I am folllowing this tutorial to use Fine-tuning a pretrained model — transformers 4.7.0 documentation in order to use the flauBert to produce embeddings to train my classifier. In one of the lines , I have to set my dataset to pytorch tensors but when applying that line I get a list format which I do not understand. When printing element of the dataset I get tensors but when trying to pass the “input_ids” to the model , it is actually a list so the model cannot treat the data.

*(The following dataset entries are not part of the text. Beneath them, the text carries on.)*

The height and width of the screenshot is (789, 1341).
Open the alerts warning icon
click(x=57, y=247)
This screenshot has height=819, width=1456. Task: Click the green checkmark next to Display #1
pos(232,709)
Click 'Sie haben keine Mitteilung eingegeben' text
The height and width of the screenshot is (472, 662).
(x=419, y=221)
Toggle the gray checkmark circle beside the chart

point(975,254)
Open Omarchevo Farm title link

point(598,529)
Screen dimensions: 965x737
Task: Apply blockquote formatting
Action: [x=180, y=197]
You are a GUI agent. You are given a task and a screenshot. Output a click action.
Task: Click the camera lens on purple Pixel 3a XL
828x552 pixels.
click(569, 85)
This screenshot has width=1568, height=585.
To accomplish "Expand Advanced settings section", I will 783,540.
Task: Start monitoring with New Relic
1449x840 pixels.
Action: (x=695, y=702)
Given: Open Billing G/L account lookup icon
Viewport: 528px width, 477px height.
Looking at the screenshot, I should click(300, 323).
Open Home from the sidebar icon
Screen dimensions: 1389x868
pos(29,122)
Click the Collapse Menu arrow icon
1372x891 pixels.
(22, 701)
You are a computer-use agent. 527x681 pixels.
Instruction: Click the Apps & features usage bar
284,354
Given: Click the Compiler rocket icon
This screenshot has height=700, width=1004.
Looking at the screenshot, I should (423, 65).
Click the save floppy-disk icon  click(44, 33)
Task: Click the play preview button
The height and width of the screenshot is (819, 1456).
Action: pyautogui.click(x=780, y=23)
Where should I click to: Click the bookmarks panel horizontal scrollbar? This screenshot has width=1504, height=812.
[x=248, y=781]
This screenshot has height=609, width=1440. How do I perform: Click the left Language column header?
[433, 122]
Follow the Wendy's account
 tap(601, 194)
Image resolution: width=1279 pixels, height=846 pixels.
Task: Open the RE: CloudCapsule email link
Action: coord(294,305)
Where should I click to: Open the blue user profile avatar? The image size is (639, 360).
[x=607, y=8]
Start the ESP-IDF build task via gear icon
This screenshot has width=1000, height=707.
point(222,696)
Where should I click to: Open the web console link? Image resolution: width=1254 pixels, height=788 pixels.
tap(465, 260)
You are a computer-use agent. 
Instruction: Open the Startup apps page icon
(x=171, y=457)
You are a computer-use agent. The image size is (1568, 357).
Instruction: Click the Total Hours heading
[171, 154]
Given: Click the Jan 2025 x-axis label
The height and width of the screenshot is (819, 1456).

Could help me figure it out why I get list and not a pytoch tensors when using 'set_format to torch.


def get_flaubert_layer(texte, path_to_lge): # last version

    tokenized_dataset, lge_size = preprocessed_with_flaubert(texte, path_to_lge)
    print("Set data to torch format...")
    tokenized_dataset.set_format(type='torch', columns=['input_ids', 'token_type_ids', 'attention_mask'])
    print("Format of data after -set.format- :", type(tokenized_dataset))
    print("Format of input_ids after -set.format- :", type(tokenized_dataset['input_ids']))
    print("Format of one element in the dataset", type(tokenized_dataset['input_ids'][0]))
    print(type(tokenized_dataset))
    print('Loading model...')
    flaubert = FlaubertModel.from_pretrained(path_to_lge)
    hidden_state = flaubert(input_ids=tokenized_dataset['input_ids'],
                            attention_mask=tokenized_dataset['attention_mask'])
    print(hidden_state[0][:, 0])
    cls_embedding = hidden_state[0][:, 0]
    print(cls_embedding)

#  test with data
path = '/gpfswork/rech/kpf/umg16uw/expe_5/model/sm'
print("Load model...")
flaubert = FlaubertModel.from_pretrained(path)
emb, s = get_flaubert_layer(data1, path)

Stacktrace and results

  0%|          | 0/4 [00:00<?, ?ba/s]
 25%|██▌       | 1/4 [00:00<00:01,  1.63ba/s]
 50%|█████     | 2/4 [00:01<00:01,  1.72ba/s]
 75%|███████▌  | 3/4 [00:01<00:00,  1.81ba/s]
100%|██████████| 4/4 [00:01<00:00,  2.41ba/s]
Traceback (most recent call last):
  File "/gpfs7kw/linkhome/rech/genlig01/umg16uw/test/expe_5/traitements/remove_noise.py", line 130, in <module>
    emb, s = get_flaubert_layer(data1, path)
  File "/gpfs7kw/linkhome/rech/genlig01/umg16uw/test/expe_5/traitements/functions_for_processing.py", line 206, in get_flaubert_layer
    hidden_state = flaubert(input_ids=tokenized_dataset['input_ids'],
  File "/linkhome/rech/genlig01/umg16uw/.conda/envs/bert/lib/python3.9/site-packages/torch/nn/modules/module.py", line 1051, in _call_impl
    return forward_call(*input, **kwargs)
  File "/linkhome/rech/genlig01/umg16uw/.conda/envs/bert/lib/python3.9/site-packages/transformers/models/flaubert/modeling_flaubert.py", line 174, in forward
    bs, slen = input_ids.size()
AttributeError: 'list' object has no attribute 'size'
srun: error: r11i0n6: task 0: Exited with exit code 1
srun: Terminating job step 381611.0

real	1m37.690s
user	0m0.013s

format of the data passed to the flaubert model :

Loading tokenizer...
Transform data to format Dataset...
Set data to torch format...
Format of data after -set.format- : <class 'datasets.arrow_dataset.Dataset'>
Format of input_ids after -set.format- : <class 'list'>
Format of one element in the dataset <class 'torch.Tensor'>

As you see the columns input_ids is in a formal list and not tensors

The reason could be that during tokenization, padding and/or truncation is not enabled which results in encoded inputs with different lengths. This would prevent the type conversion to convert input_ids to a tensor since its elements are of different size and the result would be a list of tensors.

hello, this is my line of tokenization and I put true for truncation and padding :

tokenized_dataset = dataset.map(lambda x: flaubert_tokenizer(x['verbatim'], padding=True, truncation=True, max_length=512), batched=True)

The tokenization seems right and I don’t think it would solve anything but I would give tokenized_dataset = dataset.map(lambda x: flaubert_tokenizer(x['verbatim'], padding="max_length", truncation=True, max_length=512), batched=True) a try. The problem, I think, is different sizes of output tensors after tokenization, which I would verify next as a sanity check. Good luck!